### BESCHREIBUNG DER AUFGABE:
Schreibe die nachstehende Auflistung vollständig und Zeile für Zeile ohne jede Änderung ab.

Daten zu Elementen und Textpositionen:
-----

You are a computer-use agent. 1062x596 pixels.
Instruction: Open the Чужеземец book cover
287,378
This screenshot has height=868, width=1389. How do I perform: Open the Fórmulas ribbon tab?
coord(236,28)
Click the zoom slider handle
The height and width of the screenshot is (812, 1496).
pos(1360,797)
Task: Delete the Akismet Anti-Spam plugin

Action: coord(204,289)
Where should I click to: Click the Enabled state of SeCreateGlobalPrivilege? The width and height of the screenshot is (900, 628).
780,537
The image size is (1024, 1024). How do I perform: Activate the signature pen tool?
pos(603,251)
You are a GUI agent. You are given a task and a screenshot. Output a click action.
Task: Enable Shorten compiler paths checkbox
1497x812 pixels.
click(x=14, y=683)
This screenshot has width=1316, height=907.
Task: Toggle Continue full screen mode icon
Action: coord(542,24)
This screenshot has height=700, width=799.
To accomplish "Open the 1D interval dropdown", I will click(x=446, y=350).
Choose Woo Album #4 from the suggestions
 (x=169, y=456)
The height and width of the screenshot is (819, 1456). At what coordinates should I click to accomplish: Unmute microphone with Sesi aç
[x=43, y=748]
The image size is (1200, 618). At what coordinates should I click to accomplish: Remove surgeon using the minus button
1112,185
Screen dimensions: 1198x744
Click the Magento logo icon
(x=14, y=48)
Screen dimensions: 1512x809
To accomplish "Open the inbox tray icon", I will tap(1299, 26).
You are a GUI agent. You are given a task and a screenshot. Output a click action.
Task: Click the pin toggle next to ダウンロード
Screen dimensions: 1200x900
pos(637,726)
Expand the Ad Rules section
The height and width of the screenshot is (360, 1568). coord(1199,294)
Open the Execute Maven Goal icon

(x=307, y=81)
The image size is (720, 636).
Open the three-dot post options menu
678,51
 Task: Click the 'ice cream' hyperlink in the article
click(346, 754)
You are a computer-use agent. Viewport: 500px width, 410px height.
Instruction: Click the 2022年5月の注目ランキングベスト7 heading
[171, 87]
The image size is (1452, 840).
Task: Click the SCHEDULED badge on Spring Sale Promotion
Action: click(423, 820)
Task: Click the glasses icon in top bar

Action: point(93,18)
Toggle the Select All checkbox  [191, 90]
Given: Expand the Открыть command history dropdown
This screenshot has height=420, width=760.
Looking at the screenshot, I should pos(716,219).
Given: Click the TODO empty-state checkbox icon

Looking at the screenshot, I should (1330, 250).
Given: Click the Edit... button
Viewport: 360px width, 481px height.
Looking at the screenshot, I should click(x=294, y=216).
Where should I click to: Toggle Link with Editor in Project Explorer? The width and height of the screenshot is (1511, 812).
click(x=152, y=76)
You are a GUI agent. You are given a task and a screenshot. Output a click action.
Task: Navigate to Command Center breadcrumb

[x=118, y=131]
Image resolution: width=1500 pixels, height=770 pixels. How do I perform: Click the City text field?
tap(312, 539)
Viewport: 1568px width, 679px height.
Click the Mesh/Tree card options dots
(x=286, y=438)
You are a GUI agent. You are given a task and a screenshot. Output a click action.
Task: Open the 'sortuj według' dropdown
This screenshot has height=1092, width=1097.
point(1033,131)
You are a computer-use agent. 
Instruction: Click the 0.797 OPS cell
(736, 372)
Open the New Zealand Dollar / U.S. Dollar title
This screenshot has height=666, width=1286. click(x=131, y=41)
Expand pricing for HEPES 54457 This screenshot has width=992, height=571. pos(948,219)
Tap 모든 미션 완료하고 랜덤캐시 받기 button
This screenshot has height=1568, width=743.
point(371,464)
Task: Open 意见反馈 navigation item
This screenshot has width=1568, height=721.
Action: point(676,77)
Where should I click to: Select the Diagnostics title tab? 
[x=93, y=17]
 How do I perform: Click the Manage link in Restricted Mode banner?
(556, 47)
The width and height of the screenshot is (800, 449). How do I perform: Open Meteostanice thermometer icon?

-----

### ERWARTETE AUSGABE:
You are a computer-use agent. 1062x596 pixels.
Instruction: Open the Чужеземец book cover
287,378
This screenshot has height=868, width=1389. How do I perform: Open the Fórmulas ribbon tab?
coord(236,28)
Click the zoom slider handle
The height and width of the screenshot is (812, 1496).
pos(1360,797)
Task: Delete the Akismet Anti-Spam plugin

Action: coord(204,289)
Where should I click to: Click the Enabled state of SeCreateGlobalPrivilege? The width and height of the screenshot is (900, 628).
780,537
The image size is (1024, 1024). How do I perform: Activate the signature pen tool?
pos(603,251)
You are a GUI agent. You are given a task and a screenshot. Output a click action.
Task: Enable Shorten compiler paths checkbox
1497x812 pixels.
click(x=14, y=683)
This screenshot has width=1316, height=907.
Task: Toggle Continue full screen mode icon
Action: coord(542,24)
This screenshot has height=700, width=799.
To accomplish "Open the 1D interval dropdown", I will click(x=446, y=350).
Choose Woo Album #4 from the suggestions
 (x=169, y=456)
The height and width of the screenshot is (819, 1456). At what coordinates should I click to accomplish: Unmute microphone with Sesi aç
[x=43, y=748]
The image size is (1200, 618). At what coordinates should I click to accomplish: Remove surgeon using the minus button
1112,185
Screen dimensions: 1198x744
Click the Magento logo icon
(x=14, y=48)
Screen dimensions: 1512x809
To accomplish "Open the inbox tray icon", I will tap(1299, 26).
You are a GUI agent. You are given a task and a screenshot. Output a click action.
Task: Click the pin toggle next to ダウンロード
Screen dimensions: 1200x900
pos(637,726)
Expand the Ad Rules section
The height and width of the screenshot is (360, 1568). coord(1199,294)
Open the Execute Maven Goal icon

(x=307, y=81)
The image size is (720, 636).
Open the three-dot post options menu
678,51
 Task: Click the 'ice cream' hyperlink in the article
click(346, 754)
You are a computer-use agent. Viewport: 500px width, 410px height.
Instruction: Click the 2022年5月の注目ランキングベスト7 heading
[171, 87]
The image size is (1452, 840).
Task: Click the SCHEDULED badge on Spring Sale Promotion
Action: click(423, 820)
Task: Click the glasses icon in top bar

Action: point(93,18)
Toggle the Select All checkbox  [191, 90]
Given: Expand the Открыть command history dropdown
This screenshot has height=420, width=760.
Looking at the screenshot, I should pos(716,219).
Given: Click the TODO empty-state checkbox icon

Looking at the screenshot, I should (1330, 250).
Given: Click the Edit... button
Viewport: 360px width, 481px height.
Looking at the screenshot, I should click(x=294, y=216).
Where should I click to: Toggle Link with Editor in Project Explorer? The width and height of the screenshot is (1511, 812).
click(x=152, y=76)
You are a GUI agent. You are given a task and a screenshot. Output a click action.
Task: Navigate to Command Center breadcrumb

[x=118, y=131]
Image resolution: width=1500 pixels, height=770 pixels. How do I perform: Click the City text field?
tap(312, 539)
Viewport: 1568px width, 679px height.
Click the Mesh/Tree card options dots
(x=286, y=438)
You are a GUI agent. You are given a task and a screenshot. Output a click action.
Task: Open the 'sortuj według' dropdown
This screenshot has height=1092, width=1097.
point(1033,131)
You are a computer-use agent. 
Instruction: Click the 0.797 OPS cell
(736, 372)
Open the New Zealand Dollar / U.S. Dollar title
This screenshot has height=666, width=1286. click(x=131, y=41)
Expand pricing for HEPES 54457 This screenshot has width=992, height=571. pos(948,219)
Tap 모든 미션 완료하고 랜덤캐시 받기 button
This screenshot has height=1568, width=743.
point(371,464)
Task: Open 意见反馈 navigation item
This screenshot has width=1568, height=721.
Action: point(676,77)
Where should I click to: Select the Diagnostics title tab? 
[x=93, y=17]
 How do I perform: Click the Manage link in Restricted Mode banner?
(556, 47)
The width and height of the screenshot is (800, 449). How do I perform: Open Meteostanice thermometer icon?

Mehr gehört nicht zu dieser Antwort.